Pedido de trabalho 1: No texto sobre o casal que passou a viver na rua, traduza para o inglês a frase "Sem dinheiro para pagar o aluguel, o casal precisou deixar a casa em que vivia quando o desemprego bateu à porta."
Pedido de trabalho 2: Prolongue o texto sobre o casal que passou a viver na rua, começando logo depois da última frase apresentada.

Texto de estudo:

"Como vou abandonar a pessoa que eu mais amo?". Foi pensando nisso que Fátima Pereira, 56, criou forças para sair de casa com os poucos itens que ela e o marido conseguiam levar nas mãos. Sem dinheiro para pagar o aluguel, o casal precisou deixar a casa em que vivia quando o desemprego bateu à porta.
Durante alguns dias, o novo endereço da família foi a sede do Poupatempo Taboão da Serra, na Grande São Paulo, onde dormiram sob uma marquise. Depois, o casal fez morada na Praça do Campo Limpo, zona sul da capital paulista, com a ajuda de Fábio Gouveia, 36.
Em situação de rua há três anos, Fábio percebeu que os dois não tinham abrigo e se ofereceu para ajudá-los a construir uma barraca ao lado da sua. Por ali, dezenas de barracas estão montadas como abrigo para pessoas que foram para a região. "A gente que está na rua não tem nada. A gente sabe o que o pessoal passa", conta o ambulante.

Material de estudo:
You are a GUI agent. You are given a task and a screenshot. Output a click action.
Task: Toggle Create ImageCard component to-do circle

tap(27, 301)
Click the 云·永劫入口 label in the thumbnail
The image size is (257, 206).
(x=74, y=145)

Resposta 1: With no money to pay the rent, the couple had to leave the house they lived in when unemployment knocked at the door.

Resposta 2:
Entre 2019 e 2021 o número de pessoas em situação de rua em São Paulo teve um aumento de 31%, segundo o Censo da População em Situação de Rua. Nesse período, a concentração que ainda é grande na região central se ampliou em várias periferias da cidade, onde a alta chegou a seis vezes dependendo da subprefeitura. Nesses bairros, contudo, o número de serviços de acolhimento é menor do que no centro.
Durante dois meses, a Agência Mural entrevistou pessoas nas ruas das periferias paulistanas, e acompanhou o trabalho desenvolvido pela Prefeitura em centros de acolhida e nas tendas da Operação Baixas Temperaturas.
O objetivo: responder por que as periferias se tornaram locais de concentração para as pessoas em situação de rua e quais as principais diferenças no acolhimento a essa população em relação ao que é feito no centro da capital. Especialistas também mostram as possíveis soluções para essa crise.
Baixas temperaturas
Na Praça do Campo Limpo, as barracas de Fátima e Fábio ficam uma ao lado da outra. As paredes são feitas de madeiras e lonas, que foram retiradas das ruas ou recebidas por meio de doação.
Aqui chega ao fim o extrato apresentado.